Thirteen year old Ravindu Dilshan Edirisinghe is a student of the Janakapura Maha Vidyalaya in Weli Oya, in the North- East of Sri Lanka. Ravindu and his 6 year old sister Tharushi have been living with their parents in the Weli Oya area, throughout the civil war that raged in the North and East.

Having lived his whole life in Weli Oya, Ravindu, who has not ventured far from his village, knows little about the rest of the island. When he was selected as a participant of the UNDP Twinning Schools Programme, Ravindu was delighted at the prospect of meeting new people and broadening his horizons.

The Twinning Schools Programme which is a component of the UNDP Communities for Peace Programme, strives to create lasting relationships between Sinhala and Tamil children from different parts of the country. For children like Ravindu who have never had an opportunity to associate with Tamil children, this was a truly life changing experience. Two schools from the Weli Oya area; the Janakapura Vidyalaya and the Sampathnuwara Maha Vidyalaya were twinned with two schools from the Mannar district; the Murunkan Maha Vidyalam and the Pariharikandal GTM. A group of 20 students from each school were taken to visit each of the others schools. The Weli Oya students visited the Mannar schools from the13th to the 17th of January and the Mannar students returned the visit from the 24th to the 28th of February 2010.

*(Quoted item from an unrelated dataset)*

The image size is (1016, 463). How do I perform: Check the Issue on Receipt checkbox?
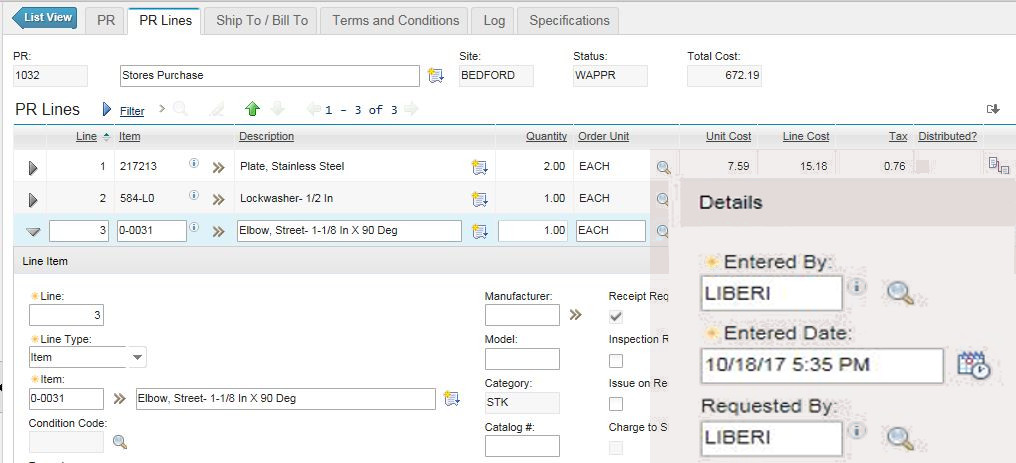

During these 5 days the children were given ample opportunity to get to know each other through various activities ranging from meditation to acting, dancing and singing. “I liked the drama part the best,” says Ravindu, adding that he does not get much opportunity to display his acting skills in school. Ravindu also had a suggestion for how to improve the programme. “We should have more sports, like Elle, Cricket and Volleyball,” said this keen sportsman whose aim is to become a national cricket player like his hero Mahela Jayawardene.

Ravindu, like many of the other Weli Oya children embraced the opportunity to meet new friends.  “I made friends with a lot of new boys,” says Ravindu. The friend he is most proud of is “Joshuva Aiya (brother),” a fifteen year old student from the Pariharikandal GTM in Mannar. “My friend Rohan went to Mannar with the other children last time and when he came back he told me all about Joshua aiya. After all I had heard, I was very exited about meeting him,” says Ravindu. Despite language difficulties, Ravindu says he was able to communicate with his Tamil friends. “They understand a little Sinhala and I understand a little Tamil now,” he says adding that he would like to learn more Tamil. Ravindu plans on “talking to his new friends on the phone” whenever possible.  

Ravindu says he learnt many new things from his friends. “I learnt to stay up at night!” he says explaining that the Weli Oya folk usually go to sleep around 7.00 p.m. “But here, with all the other children, we stay up till late and sing songs and play games,” he says, grinning from ear to ear. In addition to staying up at night, Ravindu says that he also learnt to have fun and work together with other children. For children like Ravindu, a five day sleep over with 80 new friends was an experience that will not be easily forgotten!